MATERIAL FOR THE TASK Block Start

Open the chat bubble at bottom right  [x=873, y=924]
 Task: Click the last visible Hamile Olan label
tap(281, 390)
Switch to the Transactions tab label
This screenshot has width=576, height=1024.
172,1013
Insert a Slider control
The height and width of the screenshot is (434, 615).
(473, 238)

MATERIAL FOR THE TASK Block End

REQUIREMENT: Create a word-for-word copy of the whole listing.

RESPONSE TO THIS EXERCISE:
Open the chat bubble at bottom right  [x=873, y=924]
 Task: Click the last visible Hamile Olan label
tap(281, 390)
Switch to the Transactions tab label
This screenshot has width=576, height=1024.
172,1013
Insert a Slider control
The height and width of the screenshot is (434, 615).
(473, 238)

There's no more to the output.